Male‐specific expression of Sox9 during gonad development of crocodile and mouse is mediated by alternative splicing of its proline‐glutamine‐alanine rich domain

The initial trigger for sexual differentiation is regulated by multiple ways during embryonic development. In vertebrates, chromosome‐based mechanisms generally known as genetic sex determination are prevalent; however, some species, such as many reptilians, display temperature‐dependent sex determination. The Sry‐related transcription factor, Sox9, which is expressed by an evolutionary conserved gene, has been shown to be a key player in the process of sex determination. In the present study, we report the identification and expression of crocodile homolog of Sox9 ( cpSox9 ) from the Indian Mugger, Crocodylus palustris . We show that cpSox9 undergoes extensive alternative splicing around the proline‐glutamine‐alanine rich transactivation domain that results in cpSox9 variants with presumably impaired or reduced transactivation potential. The multiple isoforms were also detected in various embryonic tissues, with some of them displaying a differential expression profile.

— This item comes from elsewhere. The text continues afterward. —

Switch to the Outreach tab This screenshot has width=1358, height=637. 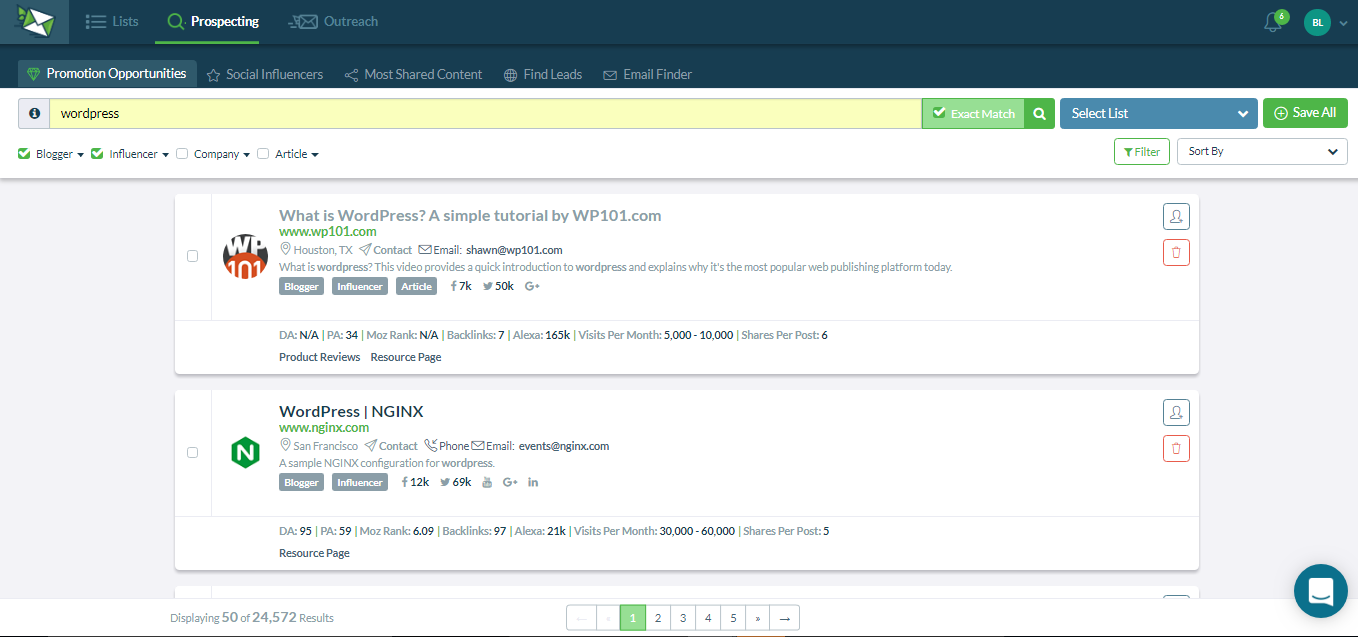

With respect to sex differentiation, a putative unspliced full‐length cpSox9 could be detected only in the genital ridge–adrenal–mesonephros complex of male, but not female embryos during the temperature‐sensitive period. Importantly, we further show that this phenomenon was not restricted to the temperature‐dependent sex determination species C. palustris , but was also observed in the mouse, a species exhibiting genetic sex determination. Thus, the present study describes, for the first time, a complete coding locus of Sox9 homolog from a temperature‐dependent sex determination species. More importantly, we demonstrate an evolutionarily conserved role of alternative splicing resulting in transcriptional diversity and male‐sex specific expression of Sox9 during testis development in vertebrates (i.e. irrespective of their underlying sex‐determination mechanisms).